++++ Article ++++

Los Angeles schools Supt. John Deasy and his chief deputy developed a special relationship with executives from the companies that won a key technology contract, records show, raising new questions about the bidding process in a $1-billion effort to provide a computer to every student in the nation’s second-largest school system.
This collaboration between top L.A. Unified officials and those from tech giant Apple Inc. and Pearson, detailed in public records, underscores findings from an internal school district report, which warned that officials’ actions could have created an impression of unfairness in the bidding.
It appears that the officials began discussing the school system’s effort to supply students computers equipped with online curriculum at least two years before the contract was approved.
In one email, from May 24, 2012, then-Deputy Supt. Jaime Aquino seems to strategize with higher-ups from Pearson, an international education-services company, on how to ensure that it got the job.
“I believe we would have to make sure that your bid is the lowest one,” wrote Aquino, who was an executive with a Pearson affiliate before joining L.A. Unified.
Deasy was one of the last to participate in that email exchange and made his comments after Aquino’s, which covered several topics.
“Understand your points and we need to work together on this quickly,” Deasy wrote. “I want to not loose [sic] an amazing opportunity and fully recognize our current limits.”
On Sunday, Deasy said that the conversations were only about a “pilot program we did at several schools months before we decided to do a large-scale implementation. We did work closely on this pilot.”
Deasy said he recalled that Aquino also offered another major vendor, Amplify Education Inc., a similar opportunity.
“Nothing was done in any inappropriate way whatsoever,” the superintendent said.
In June 2013, the Board of Education approved a deal with the Apple/Pearson team after senior staff assured members that its proposal was both the least expensive and highest in quality. Pearson provided curriculum; Apple was to supply iPads.

++++

_Instructions_
[a] Answer these questions from the article on the Los Angeles schools computer contract:
(i) On what date did Jaime Aquino send the email in which he wrote about making sure the bid was the lowest?
(ii) What position did Aquino hold before joining L.A. Unified?
(iii) In what month and year did the Board of Education approve the deal with the Apple/Pearson team?
[b] Pick up the article on the Los Angeles schools computer contract after its final sentence and continue it.

++++ Stored records ++++

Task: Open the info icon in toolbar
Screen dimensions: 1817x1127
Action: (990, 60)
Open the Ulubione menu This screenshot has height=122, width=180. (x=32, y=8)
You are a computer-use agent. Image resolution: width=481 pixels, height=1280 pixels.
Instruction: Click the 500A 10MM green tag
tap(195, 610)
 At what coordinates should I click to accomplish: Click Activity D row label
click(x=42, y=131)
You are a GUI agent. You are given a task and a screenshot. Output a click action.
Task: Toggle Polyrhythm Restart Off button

++++
++++ Stored records ++++

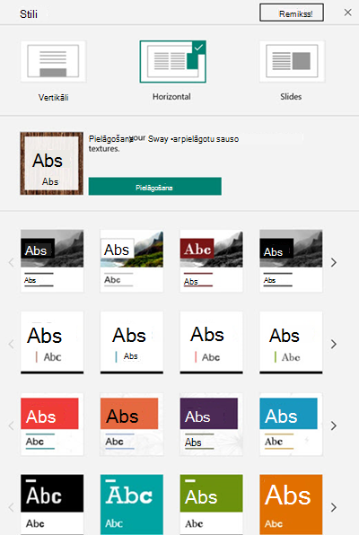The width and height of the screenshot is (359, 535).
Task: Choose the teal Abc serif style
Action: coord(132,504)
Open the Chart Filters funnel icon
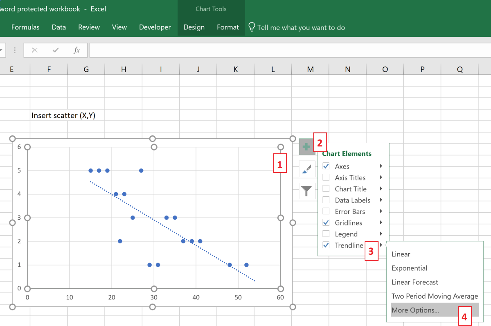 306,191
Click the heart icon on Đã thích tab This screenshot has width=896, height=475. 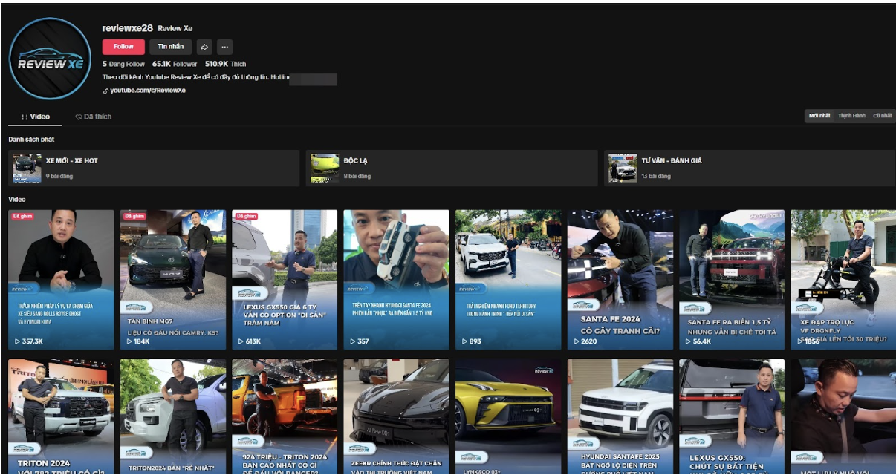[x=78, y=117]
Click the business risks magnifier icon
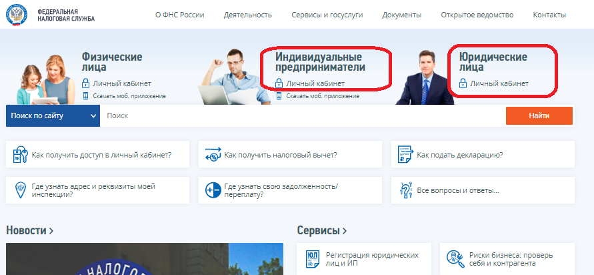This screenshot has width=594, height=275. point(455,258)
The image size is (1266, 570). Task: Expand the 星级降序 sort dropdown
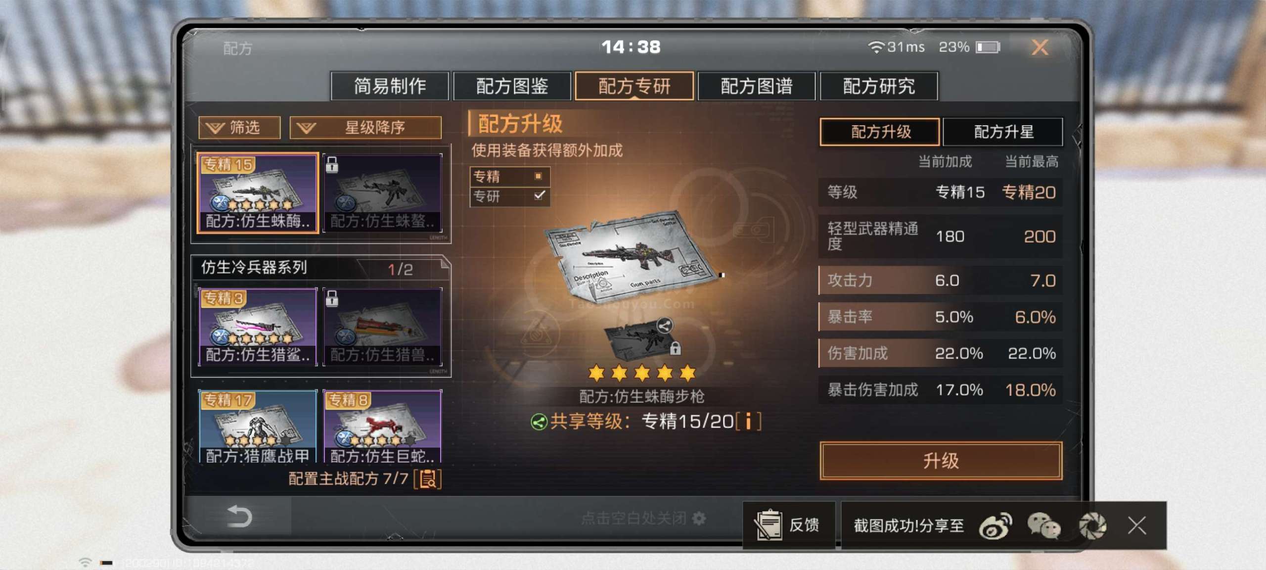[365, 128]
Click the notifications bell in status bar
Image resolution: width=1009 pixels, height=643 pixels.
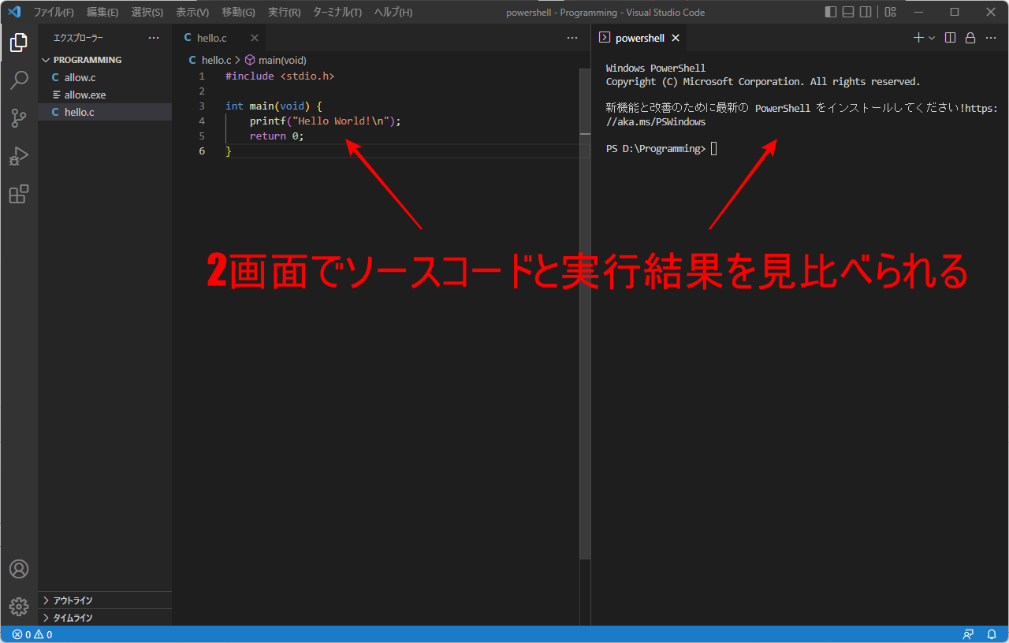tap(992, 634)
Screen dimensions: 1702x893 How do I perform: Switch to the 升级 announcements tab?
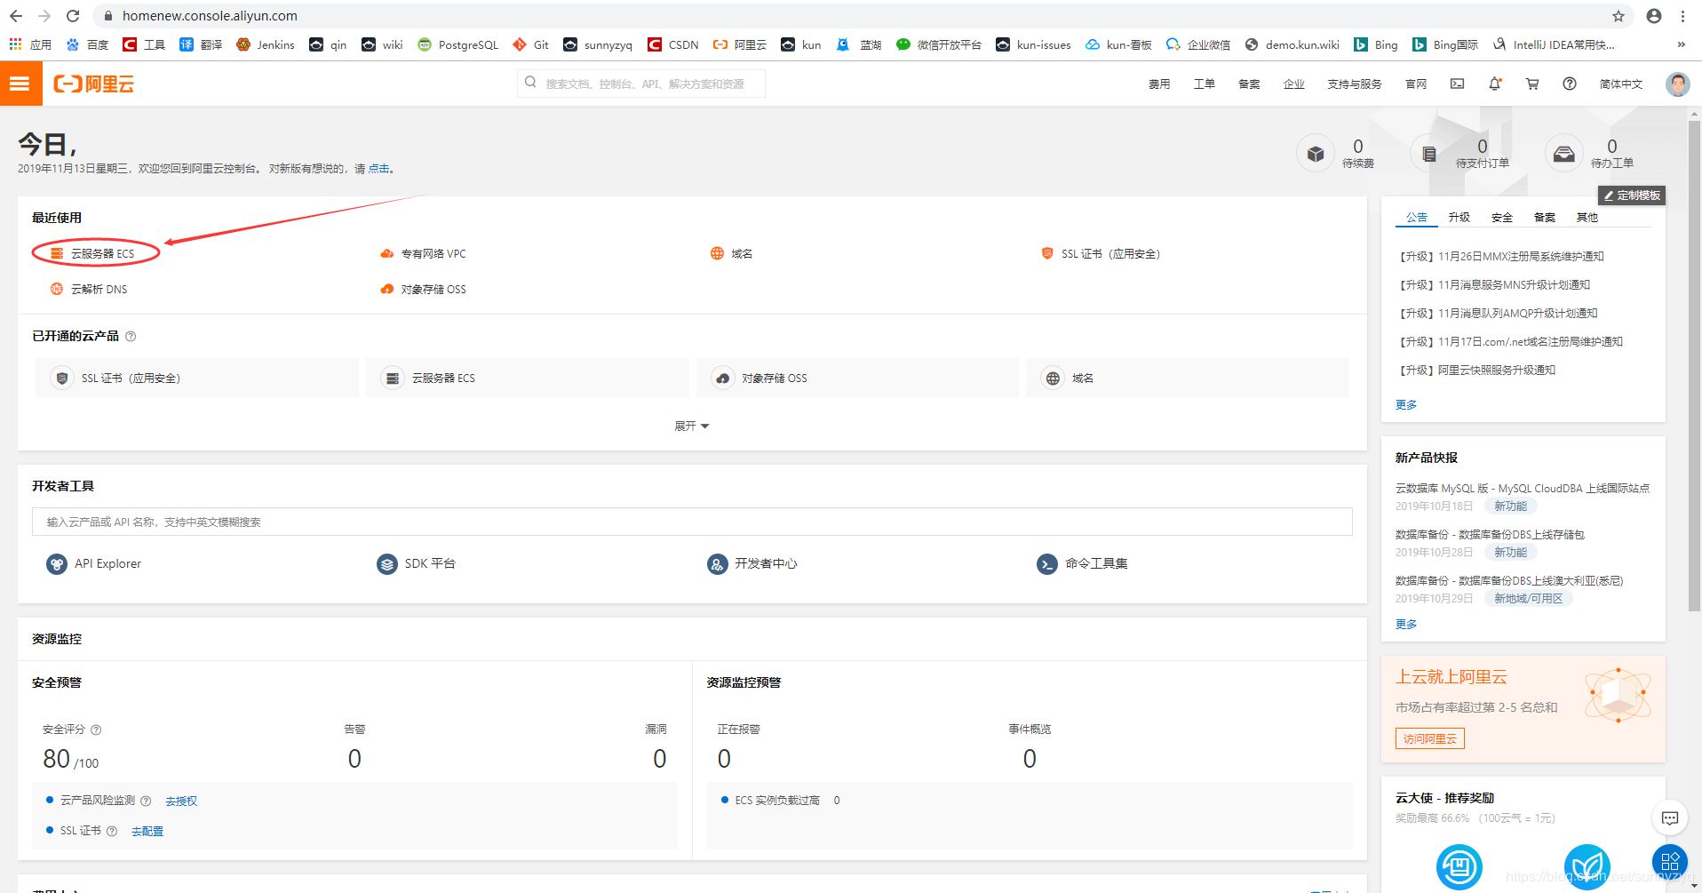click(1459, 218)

++++
++++ Stored records ++++

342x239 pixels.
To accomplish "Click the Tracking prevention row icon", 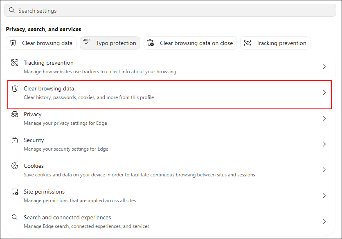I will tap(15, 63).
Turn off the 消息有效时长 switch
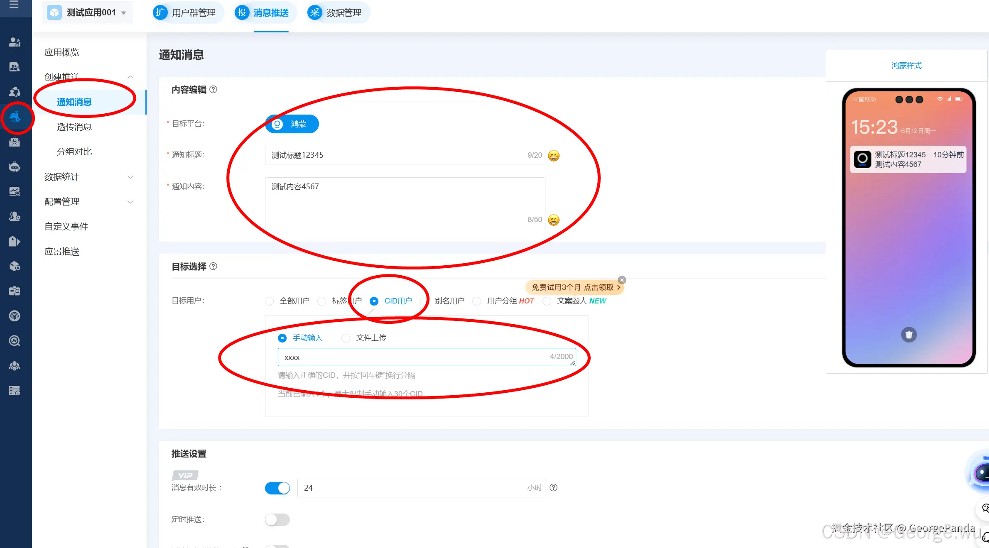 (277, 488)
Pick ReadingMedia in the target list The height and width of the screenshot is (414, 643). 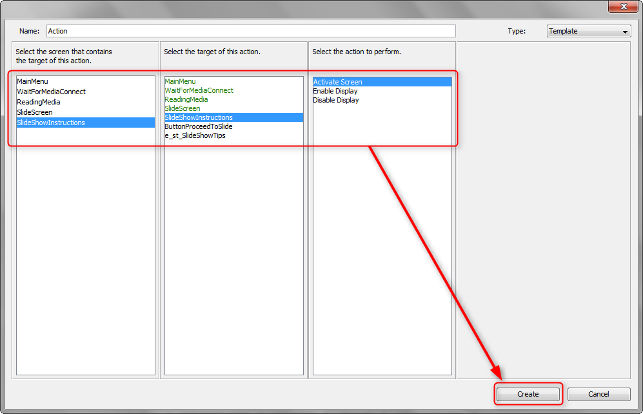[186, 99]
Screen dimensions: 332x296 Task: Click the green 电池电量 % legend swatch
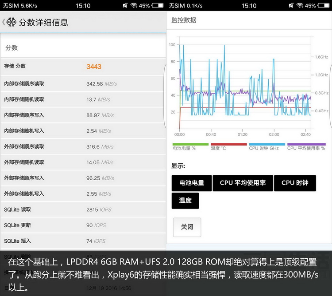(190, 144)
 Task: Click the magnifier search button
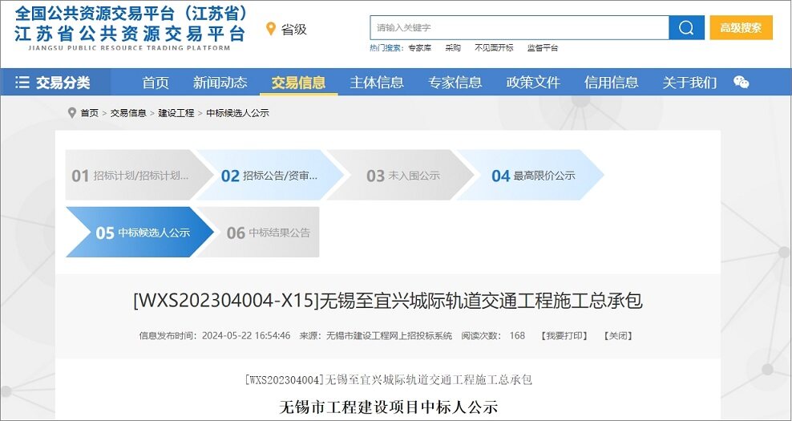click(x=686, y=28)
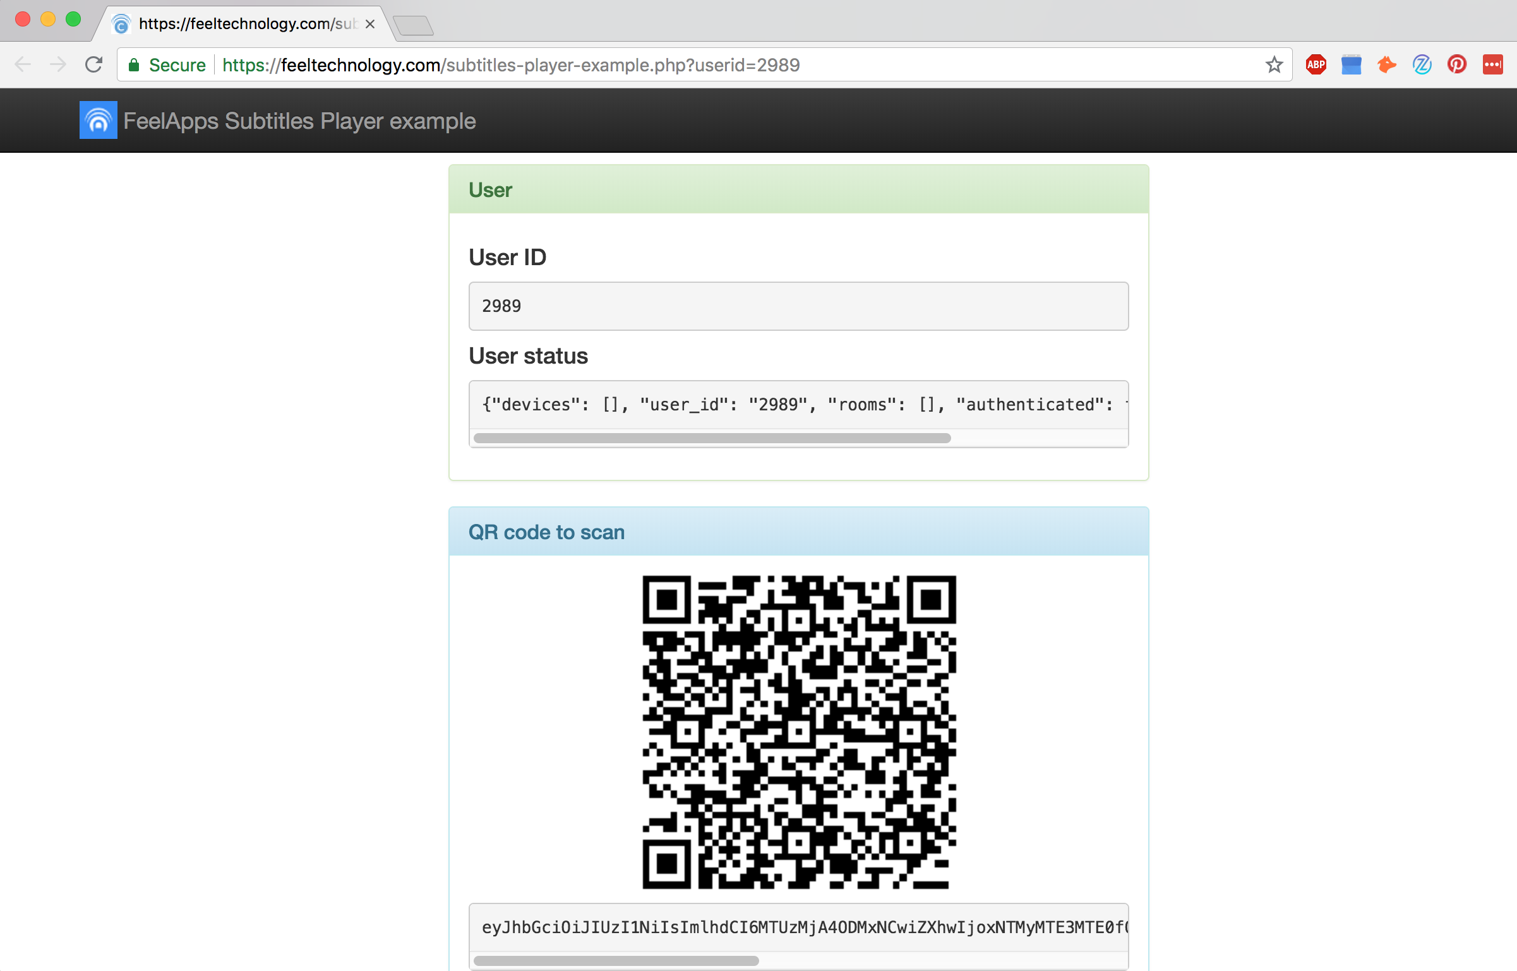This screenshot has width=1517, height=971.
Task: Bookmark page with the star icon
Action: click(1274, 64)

++++

_Set of answers_
[a]
(i) May 24, 2012
(ii) He was an executive with a Pearson affiliate.
(iii) June 2013

[b]
Last year’s iPad rollout at 47 schools was marred by several problems. Students at three campuses, for example, deleted security filters so they could browse the Internet — prompting officials to prohibit the use of the devices outside school. At times, officials also provided conflicting or incorrect answers about the project to a technology committee headed by school board member Monica Ratliff.
Ratliff and her senior staff compiled the draft report that criticized the bidding process; a copy was obtained by The Times last week.
Although the report makes no reference to the emails, it cites other statements and events that could be viewed as suggesting that Apple and Pearson had an inside track. These include a promotional video for the iPad filmed by Deasy more than a year before the bidding.
The new disclosures are fuel for critics who’ve speculated about whether the winners had an unfair advantage.
“It looked like Apple was positioned to be the choice,” said Chiara Tellini, who represented Mind Research Institute, an Irvine company with a competing curriculum.
The contracting process has cleared one level of scrutiny, however. Months ago, it underwent a confidential review by the school district’s inspector general. The Los Angeles County district attorney’s office later reviewed that analysis and determined that no criminal charges were warranted.
In addition, no evidence has emerged from the released records proving that Deasy or Aquino tried to steer the outcome once the formal bidding period began. At that point, Deasy recused himself from being involved because he owned Apple stock, which he later sold.
“I was not involved in bid construction or bid decision or selection — as appropriate,” Deasy said Sunday.
Well before that, however, Deasy and Aquino collaborated closely with executives from the companies.
In a May 22, 2012, email, then-Pearson Chief Executive Marjorie Scardino tells Deasy how much he impresses her.
“My mind was racing all weekend, and I was so impressed by your intelligent and committed and brave hold on the moving parts of the opportunity[.] I really can’t wait to work with you. I would love to think that we could together do this so well that in your Sunday visits to prisons you won’t see one person who has been educated in LAUSD; rather, you’ll be meeting them as teachers, as contractors, as bankers (well, maybe not bankers), as poets all around the city.”
And Pearson appeared to be directly involved with Aquino in developing L.A. Unified’s five-year technology plan, which was approved by the Board of Education in May 2012.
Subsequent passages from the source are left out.